LOS ANGELES -- The investigational agent relacorilant significantly improved excess cortisol in patients with endogenous hypercortisolism, researchers reported here.
In a multicenter phase II study, about 64% of patients who had confirmed Cushing's syndrome plus hypertension responded to high-dose treatment -- defined as a ≥5mmHg drop in mean systolic or diastolic blood pressure (BP) -- after 16 weeks of treatment with the selective glucocorticoid receptor modulator, according to Rosario Pivonello, MD, PhD, of Università Federico Il di Napoli in Italy, and colleagues.
Around 42% of patients with comorbid hypertension responded to low-dose relacorilant treatment after 12 weeks of therapy, they reported at the American Association of Clinical Endocrinologists (AACE) annual meeting.
"Clearly there was a dose-dependent effect," co-author Andreas Moraitis, MD, of Corcept Therapeutics in Menlo Park, California, explained. "We saw, actually unexpectedly, quite significant efficacy even in the low-dose. But in the high-dose group, the results were quite impressive."
Looking at patients in the cohort who had confirmed Cushing's syndrome plus hyperglycemia, half of patients on a high-dose course of relacorilant therapy for 16 weeks were considered "responders" to treatment, defined as a ≥0.5% decrease in HbA1c, normalization of ≥50 mg/dL decrease in 2-hour oral glucose tolerance test glucose levels, or a ≥25% decrease in their daily dose of insulin or ≥50% decrease in sulfonylurea.
However, only about 15% of the group who had Cushing's plus impaired glucose tolerance of type 2 diabetes responded to low-dose treatment after 12 weeks.
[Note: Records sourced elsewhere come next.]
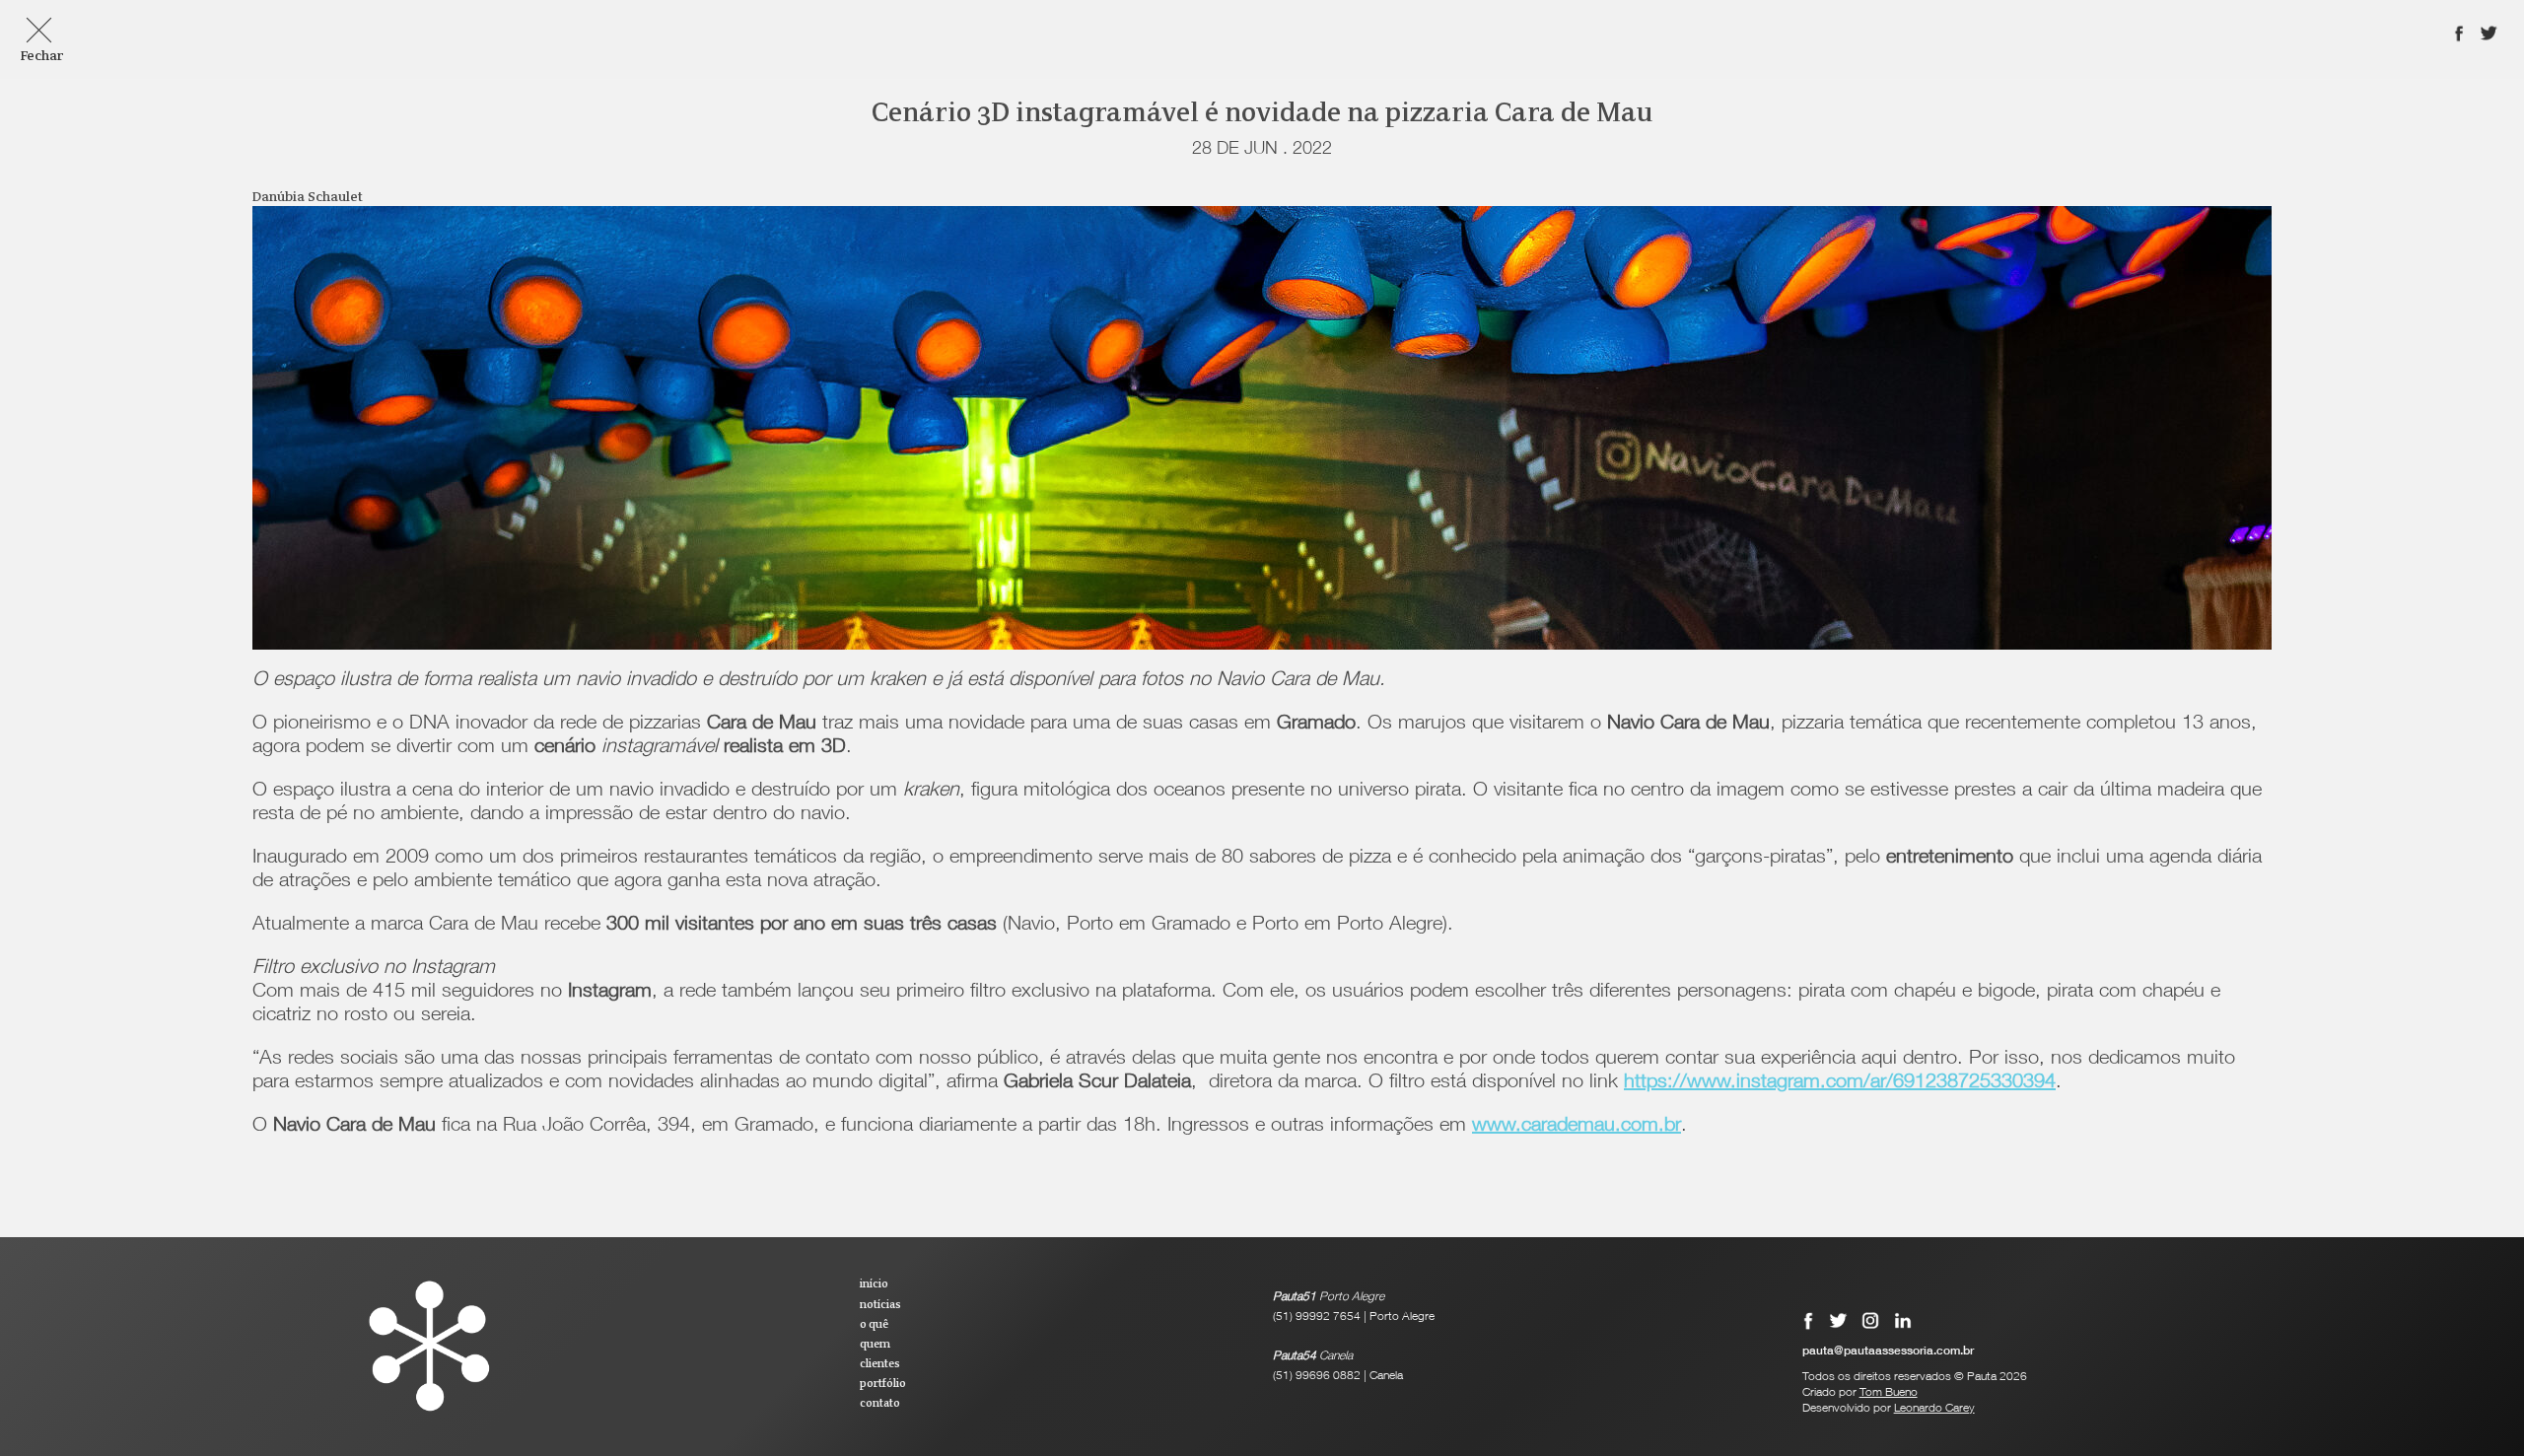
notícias (880, 1305)
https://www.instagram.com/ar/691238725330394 (1840, 1083)
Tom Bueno (1888, 1393)
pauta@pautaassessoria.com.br (1888, 1351)
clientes (880, 1364)
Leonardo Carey (1934, 1409)
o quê (874, 1325)
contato (880, 1404)
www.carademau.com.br (1576, 1127)
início (874, 1284)
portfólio (883, 1384)
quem (875, 1345)
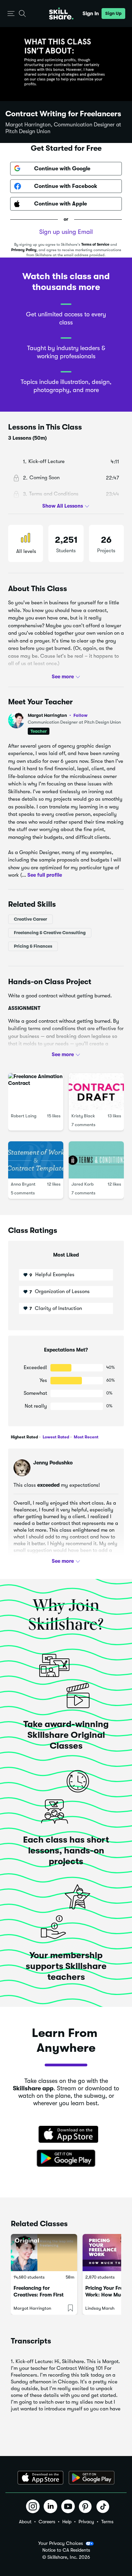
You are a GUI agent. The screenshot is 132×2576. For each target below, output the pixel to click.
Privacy (86, 2521)
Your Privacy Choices (60, 2543)
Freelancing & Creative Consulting (50, 932)
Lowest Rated (55, 1437)
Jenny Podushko (53, 1463)
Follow (80, 715)
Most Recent (85, 1437)
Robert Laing (24, 1115)
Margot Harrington (58, 715)
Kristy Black (83, 1115)
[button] (11, 13)
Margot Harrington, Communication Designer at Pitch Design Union (63, 128)
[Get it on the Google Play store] (66, 2158)
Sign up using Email (66, 231)
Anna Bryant (23, 1184)
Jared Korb (82, 1184)
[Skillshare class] (44, 2252)
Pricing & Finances (33, 946)
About (25, 2521)
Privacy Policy (24, 250)
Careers (47, 2521)
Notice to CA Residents (66, 2550)
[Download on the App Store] (66, 2135)
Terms (107, 2521)
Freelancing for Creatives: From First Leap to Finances (39, 2295)
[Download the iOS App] (40, 2477)
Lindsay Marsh (99, 2308)
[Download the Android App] (91, 2477)
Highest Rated (24, 1437)
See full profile (44, 875)
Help (66, 2521)
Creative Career (30, 919)
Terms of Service (95, 244)
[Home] (61, 13)
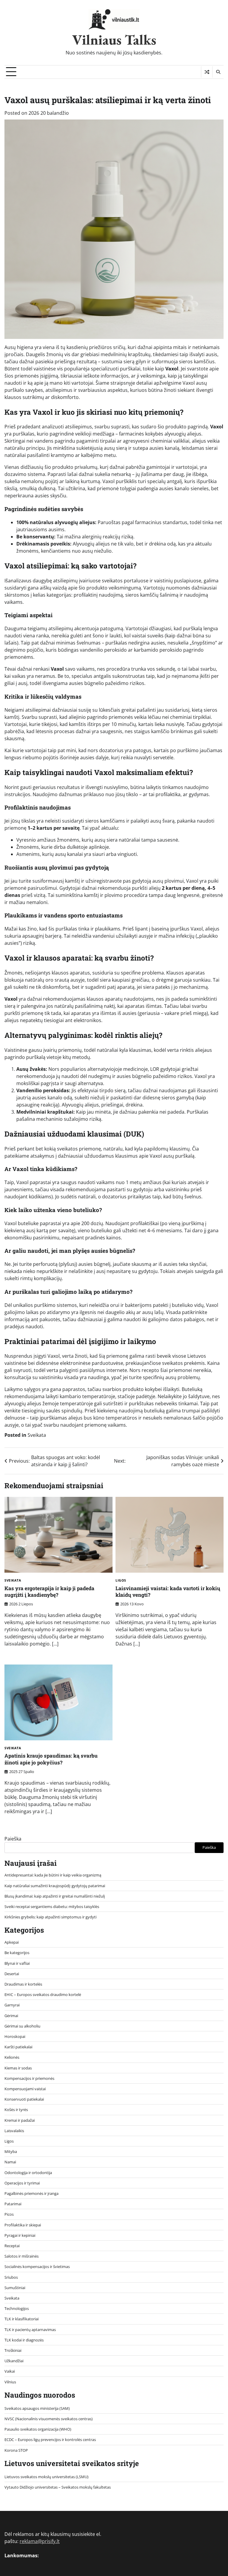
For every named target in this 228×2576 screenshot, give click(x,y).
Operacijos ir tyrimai (22, 2183)
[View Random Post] (206, 72)
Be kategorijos (16, 1952)
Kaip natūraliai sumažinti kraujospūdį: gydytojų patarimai (54, 1885)
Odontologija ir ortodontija (28, 2172)
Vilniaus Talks (114, 39)
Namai (10, 2162)
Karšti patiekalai (18, 2047)
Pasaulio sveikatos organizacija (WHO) (37, 2429)
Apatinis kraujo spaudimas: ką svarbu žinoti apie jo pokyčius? (51, 1759)
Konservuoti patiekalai (24, 2099)
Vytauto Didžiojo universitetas (31, 2487)
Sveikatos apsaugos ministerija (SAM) (37, 2408)
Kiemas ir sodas (18, 2068)
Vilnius (10, 2382)
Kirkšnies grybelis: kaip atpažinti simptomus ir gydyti (50, 1917)
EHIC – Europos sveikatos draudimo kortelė (42, 1994)
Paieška (12, 1838)
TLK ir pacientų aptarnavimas (30, 2329)
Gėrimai (11, 2015)
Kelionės (11, 2057)
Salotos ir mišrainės (21, 2256)
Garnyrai (12, 2005)
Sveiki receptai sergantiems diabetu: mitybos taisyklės (51, 1906)
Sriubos (11, 2277)
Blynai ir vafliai (17, 1963)
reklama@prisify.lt (40, 2541)
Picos (9, 2214)
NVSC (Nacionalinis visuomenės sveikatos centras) (48, 2418)
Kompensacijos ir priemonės (29, 2078)
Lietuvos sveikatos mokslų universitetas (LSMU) (46, 2476)
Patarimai (12, 2203)
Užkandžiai (13, 2360)
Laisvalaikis (14, 2130)
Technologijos (16, 2308)
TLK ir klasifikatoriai (21, 2319)
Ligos (120, 1580)
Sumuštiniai (14, 2287)
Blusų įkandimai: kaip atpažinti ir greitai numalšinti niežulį (54, 1896)
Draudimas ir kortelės (23, 1984)
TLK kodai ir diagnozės (24, 2340)
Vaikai (9, 2371)
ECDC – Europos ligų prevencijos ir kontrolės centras (50, 2439)
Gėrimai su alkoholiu (22, 2026)
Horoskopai (14, 2036)
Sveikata (37, 1435)
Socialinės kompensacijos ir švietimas (37, 2266)
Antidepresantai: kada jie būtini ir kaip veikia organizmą (52, 1875)
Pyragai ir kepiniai (19, 2235)
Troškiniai (12, 2350)
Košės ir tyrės (16, 2109)
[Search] (218, 72)
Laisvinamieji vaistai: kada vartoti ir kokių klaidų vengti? (167, 1591)
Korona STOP (16, 2450)
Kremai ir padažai (19, 2120)
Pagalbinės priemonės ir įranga (31, 2193)
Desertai (11, 1973)
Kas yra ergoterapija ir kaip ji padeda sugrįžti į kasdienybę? (49, 1591)
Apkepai (11, 1942)
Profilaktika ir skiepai (22, 2225)
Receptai (12, 2245)
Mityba (10, 2151)
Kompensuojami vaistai (25, 2088)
The open-label study had 35 adult patients with confirmed Cushing's plus uncontrolled hypertension (n=23) and/or hyperglycemia (n=25). Cushing's syndrome was confirmed with biochemical analysis according to . They also exhibited at least two signs or symptoms of Cushing's syndrome at baseline. Patients with severely uncontrolled diabetes (A1c >12%), or severally uncontrolled hypertension (BP >170/100 mmHg) were excluded from the study, as were those with uncontrolled hypothyroidism or hyperthyroidism.
At baseline, the entire cohort had an average adrenocorticotropic hormone of 54.1 pg/mL, a 24-hour urine free cortisol of 207.68 µg/24 hours, and late-night salivary cortisol levels of 0.34 µg/dL.
Patients in the low-dose group received 100 mg/day for 4 weeks that was then increased to 150 mg/day for an additional 4 weeks, and then escalated to 200 mg/day for another 4 weeks. Those in the high-dose group were given 250 mg/day for 4 weeks, followed by 300 mg/day, 350 mg/day, and 400 mg/day, respectively, each given for 4 weeks.
An interesting secondary finding was that 60% of patients on the high-dose group experienced an average weight loss of 11.2 lbs (5.1 kg), while the low-dose group saw an average weight loss of 4.9 lbs (2.2 kg).
Among the entire cohort, significant decreases were also seen in the area under the curve for glucose, fructosamine, alanine aminotransferase, aspartate aminotransferase, Factor VIII percentage, platelet count, and Beck Depression Inventory-II total score. Significant increases were seen in serum osteocalcin, absolute eosinophils, activated partial thromboplastin time, and Cushing's quality of life score.
As for safety, there were five serious treatment emergent adverse events (AEs) reported, four of which were in a high-dose regimen patient. These included myopathy, polyneuropathy, MI, hypertension, and a pilonidal cyst. However, there weren't any drug-induced reports of abnormal vaginal bleeding or hypokalemia.
"We didn't see something we were expecting to see based on our experience with mifepristone. We didn't see hypokalemia," Moraitis noted, explaining that this didn't occur with relacorilant because it didn't cause any significant increases in cortisol levels as seen with mifepristone (Korlym, Mifeprex). "This is a huge advantage of this compound compared to mifepristone."
The most common AEs reported with the drug included back pain, headache, edema peripheral, nausea, pain, diarrhea, and dizziness, most of which were associated with cortisol withdrawal, Moraitis noted, adding that a phase III study is in progress.
Disclosures
The study was funded by Corcept Therapeutics.
Pivonello disclosed relevant relationships with Novartis, Pfizer, Viropharma-Shire, Ferring, Italfarmaco, Ipsen, Corcept Therapeutics, and IBSA. Moraitis disclosed a relevant relationship with Corcept Therapeutics. Co-authors disclosed multiple relevant relationships with industry.
Primary Source
American Association of Clinical Endocrinologists
Pivonello R, et al "Efficacy And Safety Of The Selective Glucocorticoid Receptor Modulator, Relacorilant (Up To 400 Mg/Day), In Patients With Endogenous Hypercortisolism: Results From An Open-Label Phase 2 Study" AACE 2019; Poster 367.